----- EXTRACTED INFORMATION -----

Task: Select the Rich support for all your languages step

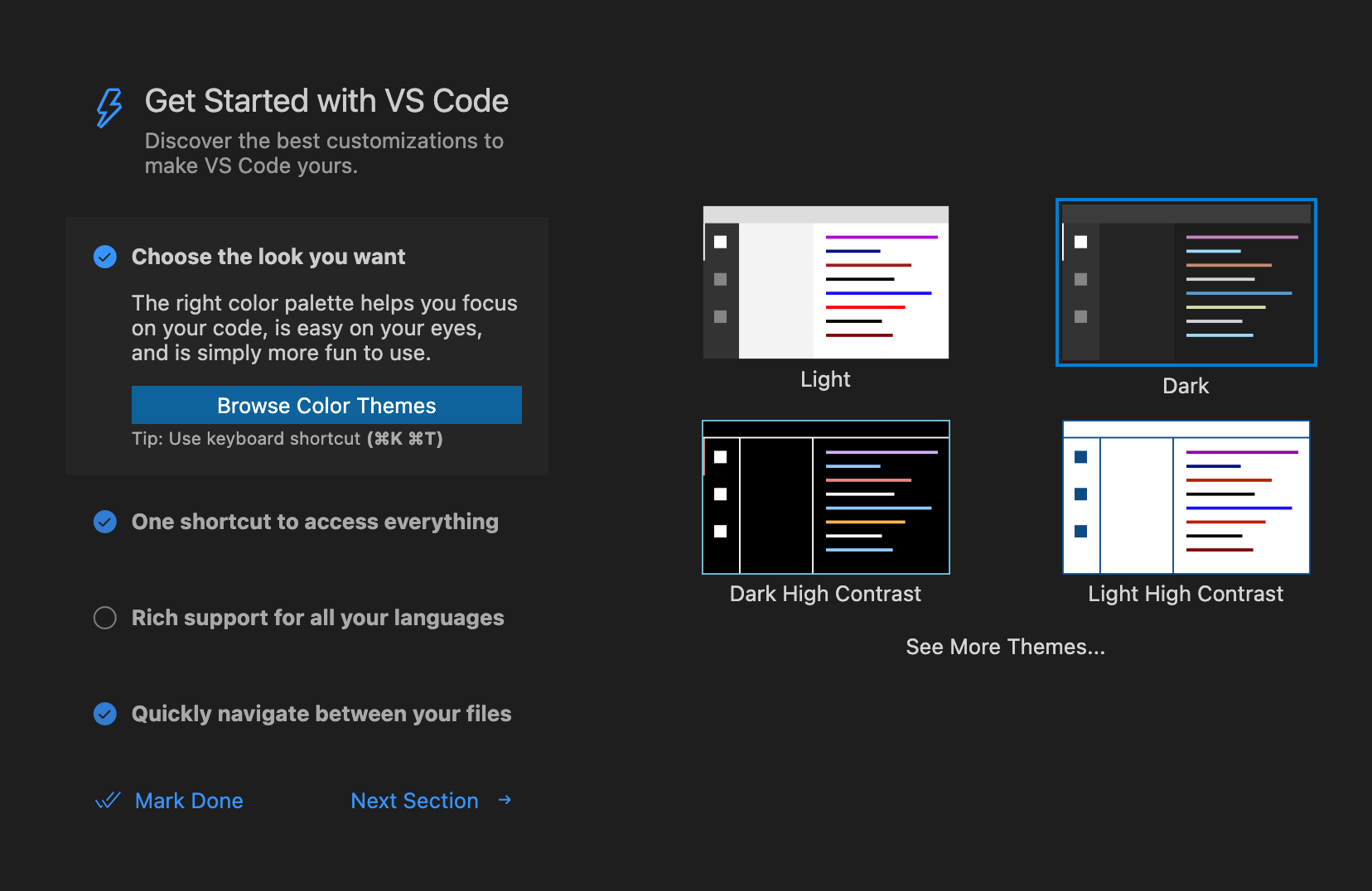Action: 317,618
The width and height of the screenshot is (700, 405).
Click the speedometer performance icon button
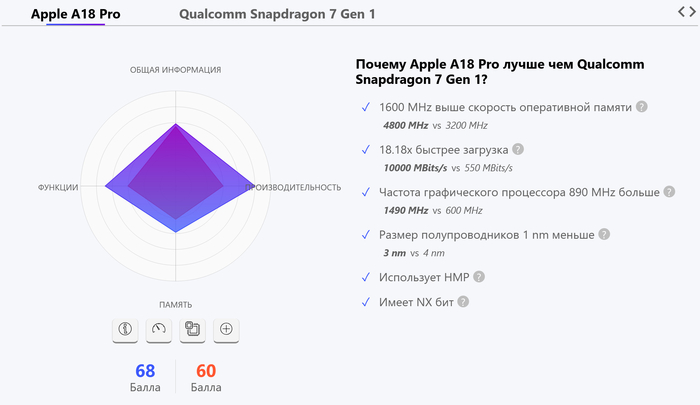(x=158, y=328)
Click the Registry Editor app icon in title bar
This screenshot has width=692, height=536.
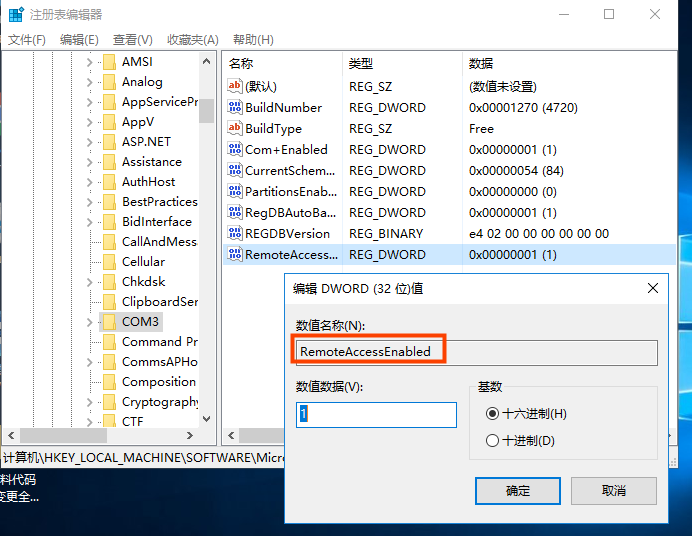[x=13, y=15]
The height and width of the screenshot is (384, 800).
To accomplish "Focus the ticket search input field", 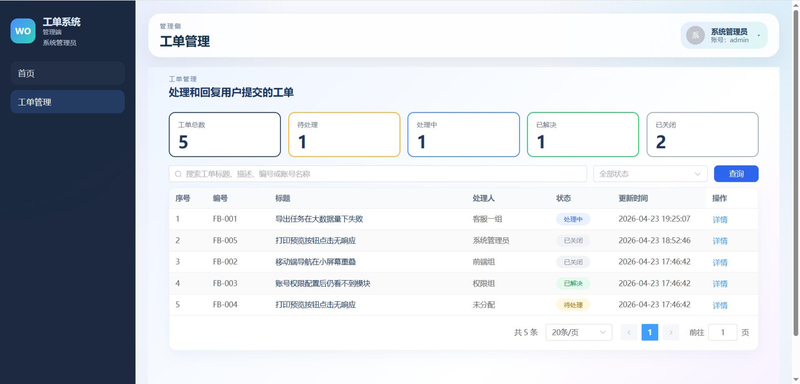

-----

» **TASK REQUIREMENTS**
Pull out every line above that contains the string "width" and copy each one unchanged.

» **REPLY**
The width and height of the screenshot is (700, 405).
This screenshot has width=692, height=536.
The height and width of the screenshot is (384, 800).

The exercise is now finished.